The fourth element is πρὸς τὴν ἕνδειξιν τῆς δικαιοσύνης αὐτου ἐν τῷς νῦν καιρῷ. It repeats the main idea of the preceding element with the addition of ἐν τῷ νῦν καιρῷ. The time indicated by ὁ νῦν καιρός must be the period which embraces both the time of the gospel events and also the time of their proclamation in the on-going preaching of the gospel.2
The fifth and last element is εἰς τὸ εἶναι αὐτόν δίκαιον καὶ δικαιοῦντα τὸν ἐκ πίστεως Ἰησοῦ. The sense will be substantially the same, whether we explain this grammatically as dependent on πρὸς τὴν ἔνδειξιν, κ.τ.λ. or as parallel with εἰς τὴν ἔνδειξιν, κ.τ.λ. and πρὸς τὴν ἔνδειξιν, κ.τ.λ. In either case, these words indicate the ultimate object of God’s purposing Christ as ἱλαστήριον. Barrett’s explanation of v. 26b as meaning that ‘the demonstration of God’s righteousness … was intended to show that God (a) was righteous in himself, and (b) justified the man who relied on faith’1 is to be rejected, because it reads the thought of showing from εἰς τὴν ἔνδειξιν, κ.τ.λ. and πρὸς τὴν ἔνδειξιν, κ.τ.λ. into εἰς τὸ εἶναι αὐτόν, κ.τ.λ., to which it is quite foreign. The words εἰς τὸ εἶναι αὐτὸν δίκαιον mean not ‘in order that He might show that He is righteous’, but ‘in order that He might be righteous’. Paul is not saying that God purposed Christ as ἱλαστήριον, in order to show His righteousness … (v. 26a), in order to show both that He is righteous in Himself and also that He justifies … (v. 26b); but that God purposed Christ as ἱλαστήριον, in order to show His righteousness … (v. 26a), in order that He might be righteous … (v. 26b). Paul recognizes that what was at stake was not just God’s being seen to be righteous, but God’s being righteous. God would not be righteous, if He neglected to show Himself to be righteous: it is essential to His being the righteous, the loving and merciful God, that He should show that He is righteous.

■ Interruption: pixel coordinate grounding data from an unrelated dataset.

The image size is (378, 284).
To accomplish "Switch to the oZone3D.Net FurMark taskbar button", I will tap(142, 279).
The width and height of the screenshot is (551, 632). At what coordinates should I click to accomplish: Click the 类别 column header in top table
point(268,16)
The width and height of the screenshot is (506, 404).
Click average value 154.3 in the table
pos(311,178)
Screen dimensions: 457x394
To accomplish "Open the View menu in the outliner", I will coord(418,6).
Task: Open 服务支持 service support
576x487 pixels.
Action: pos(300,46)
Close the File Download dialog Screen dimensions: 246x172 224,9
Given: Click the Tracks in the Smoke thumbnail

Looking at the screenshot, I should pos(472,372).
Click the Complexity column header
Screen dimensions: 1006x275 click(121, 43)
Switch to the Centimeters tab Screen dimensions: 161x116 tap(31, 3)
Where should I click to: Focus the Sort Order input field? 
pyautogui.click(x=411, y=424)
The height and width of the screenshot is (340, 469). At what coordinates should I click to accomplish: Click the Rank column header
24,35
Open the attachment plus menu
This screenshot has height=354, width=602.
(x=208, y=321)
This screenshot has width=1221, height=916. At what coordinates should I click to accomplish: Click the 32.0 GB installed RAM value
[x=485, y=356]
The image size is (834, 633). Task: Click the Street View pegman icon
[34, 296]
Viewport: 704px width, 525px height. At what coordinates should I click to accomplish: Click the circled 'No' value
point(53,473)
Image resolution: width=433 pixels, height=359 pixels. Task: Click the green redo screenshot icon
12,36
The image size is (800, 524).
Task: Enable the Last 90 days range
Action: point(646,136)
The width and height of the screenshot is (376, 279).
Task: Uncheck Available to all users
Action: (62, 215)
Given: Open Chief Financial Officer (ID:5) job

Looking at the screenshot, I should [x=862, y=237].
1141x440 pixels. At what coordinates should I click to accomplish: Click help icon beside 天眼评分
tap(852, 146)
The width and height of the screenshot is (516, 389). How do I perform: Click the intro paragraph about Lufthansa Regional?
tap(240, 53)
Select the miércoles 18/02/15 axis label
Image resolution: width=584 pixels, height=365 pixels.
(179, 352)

The further point must also be made that the variant reading (G pc Ambst) which omits καί, though it should not be accepted, is probably a pointer to the correct understanding of καί; for it is surely more natural to take καί adverbially here (as meaning ‘even’) than as the copulative ‘and’. The Greek is very awkward, if it is meant to express the double purpose that God might be righteous and that He might justify (or that He might be righteous and the justifier); but is a quite natural way of expressing the meaning ‘that God might be righteous even in justifying’, i.e. that He might justify righteously, without compromising His own righteousness. So understood, the words afford an insight into the innermost meaning of the Cross as Paul understands it and into his use of ἱλαστήριον in v. 25. For God to have forgiven men’s sins lightly—a cheap forgiveness which would have implied that moral evil does not matter very much—would have been altogether unrighteous, a violation of His truth and profoundly unmerciful and unloving toward men, since it would have annihilated their dignity as persons morally accountable. The purpose of Christ’s being ἱλαστήριον was to achieve a divine forgiveness, which is worthy of God, consonant with His righteousness, in that it does not insult God’s creature man by any suggestion that that is after all of but small consequence, which he himself at his most human knows full well (witness, for example, the Greek tragedians) is desperately serious, but, so far from condoning man’s evil, is, since it involves nothing less than God’s bearing the intolerable burden of that evil Himself in the person of His own dear Son, the disclosure of the fullness of God’s hatred of man’s evil at the same time as it is its real and complete forgiveness.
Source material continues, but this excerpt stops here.